WHAT TO PRODUCE: Please copy out all of the items below word for word, keeping them in the same order.

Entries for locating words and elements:
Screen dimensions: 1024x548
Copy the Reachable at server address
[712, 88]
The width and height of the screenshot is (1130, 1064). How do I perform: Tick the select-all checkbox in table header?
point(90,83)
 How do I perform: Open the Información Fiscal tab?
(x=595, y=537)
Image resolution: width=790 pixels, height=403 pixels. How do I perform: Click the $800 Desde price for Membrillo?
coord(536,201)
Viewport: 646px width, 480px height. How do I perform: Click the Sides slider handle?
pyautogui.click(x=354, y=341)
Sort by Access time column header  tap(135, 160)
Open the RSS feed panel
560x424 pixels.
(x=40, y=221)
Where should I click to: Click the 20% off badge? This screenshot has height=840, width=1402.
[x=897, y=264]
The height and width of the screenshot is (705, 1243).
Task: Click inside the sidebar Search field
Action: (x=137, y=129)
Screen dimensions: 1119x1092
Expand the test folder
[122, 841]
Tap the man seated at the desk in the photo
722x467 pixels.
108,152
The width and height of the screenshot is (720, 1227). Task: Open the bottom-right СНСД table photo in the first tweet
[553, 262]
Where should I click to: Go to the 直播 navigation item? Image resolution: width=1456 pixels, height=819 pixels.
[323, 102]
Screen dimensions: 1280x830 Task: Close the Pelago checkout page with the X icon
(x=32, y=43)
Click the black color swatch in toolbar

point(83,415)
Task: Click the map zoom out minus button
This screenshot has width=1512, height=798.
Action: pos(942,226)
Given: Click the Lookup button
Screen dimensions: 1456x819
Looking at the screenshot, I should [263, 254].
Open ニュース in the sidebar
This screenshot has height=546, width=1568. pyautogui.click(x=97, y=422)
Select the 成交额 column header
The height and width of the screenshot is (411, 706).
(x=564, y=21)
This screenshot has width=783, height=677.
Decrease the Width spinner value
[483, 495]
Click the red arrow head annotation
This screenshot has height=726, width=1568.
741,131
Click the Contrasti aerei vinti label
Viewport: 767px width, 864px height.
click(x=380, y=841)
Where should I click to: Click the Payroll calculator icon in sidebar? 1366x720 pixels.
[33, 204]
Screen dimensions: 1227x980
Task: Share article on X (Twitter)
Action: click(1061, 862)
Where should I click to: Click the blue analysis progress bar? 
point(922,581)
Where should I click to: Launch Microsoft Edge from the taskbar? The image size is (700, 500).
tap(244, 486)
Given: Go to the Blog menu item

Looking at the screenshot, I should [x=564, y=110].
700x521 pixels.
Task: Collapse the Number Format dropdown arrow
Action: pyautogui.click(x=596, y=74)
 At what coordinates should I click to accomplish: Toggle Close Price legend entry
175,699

REPLY:
Screen dimensions: 1024x548
Copy the Reachable at server address
[712, 88]
The width and height of the screenshot is (1130, 1064). How do I perform: Tick the select-all checkbox in table header?
point(90,83)
 How do I perform: Open the Información Fiscal tab?
(x=595, y=537)
Image resolution: width=790 pixels, height=403 pixels. How do I perform: Click the $800 Desde price for Membrillo?
coord(536,201)
Viewport: 646px width, 480px height. How do I perform: Click the Sides slider handle?
pyautogui.click(x=354, y=341)
Sort by Access time column header  tap(135, 160)
Open the RSS feed panel
560x424 pixels.
(x=40, y=221)
Where should I click to: Click the 20% off badge? This screenshot has height=840, width=1402.
[x=897, y=264]
The height and width of the screenshot is (705, 1243).
Task: Click inside the sidebar Search field
Action: (x=137, y=129)
Screen dimensions: 1119x1092
Expand the test folder
[122, 841]
Tap the man seated at the desk in the photo
722x467 pixels.
108,152
The width and height of the screenshot is (720, 1227). Task: Open the bottom-right СНСД table photo in the first tweet
[553, 262]
Where should I click to: Go to the 直播 navigation item? Image resolution: width=1456 pixels, height=819 pixels.
[323, 102]
Screen dimensions: 1280x830 Task: Close the Pelago checkout page with the X icon
(x=32, y=43)
Click the black color swatch in toolbar

point(83,415)
Task: Click the map zoom out minus button
This screenshot has width=1512, height=798.
Action: pos(942,226)
Given: Click the Lookup button
Screen dimensions: 1456x819
Looking at the screenshot, I should [263, 254].
Open ニュース in the sidebar
This screenshot has height=546, width=1568. pyautogui.click(x=97, y=422)
Select the 成交额 column header
The height and width of the screenshot is (411, 706).
(x=564, y=21)
This screenshot has width=783, height=677.
Decrease the Width spinner value
[483, 495]
Click the red arrow head annotation
This screenshot has height=726, width=1568.
741,131
Click the Contrasti aerei vinti label
Viewport: 767px width, 864px height.
click(x=380, y=841)
Where should I click to: Click the Payroll calculator icon in sidebar? 1366x720 pixels.
[33, 204]
Screen dimensions: 1227x980
Task: Share article on X (Twitter)
Action: click(1061, 862)
Where should I click to: Click the blue analysis progress bar? 
point(922,581)
Where should I click to: Launch Microsoft Edge from the taskbar? The image size is (700, 500).
tap(244, 486)
Given: Go to the Blog menu item

Looking at the screenshot, I should [x=564, y=110].
700x521 pixels.
Task: Collapse the Number Format dropdown arrow
Action: pyautogui.click(x=596, y=74)
 At what coordinates should I click to accomplish: Toggle Close Price legend entry
175,699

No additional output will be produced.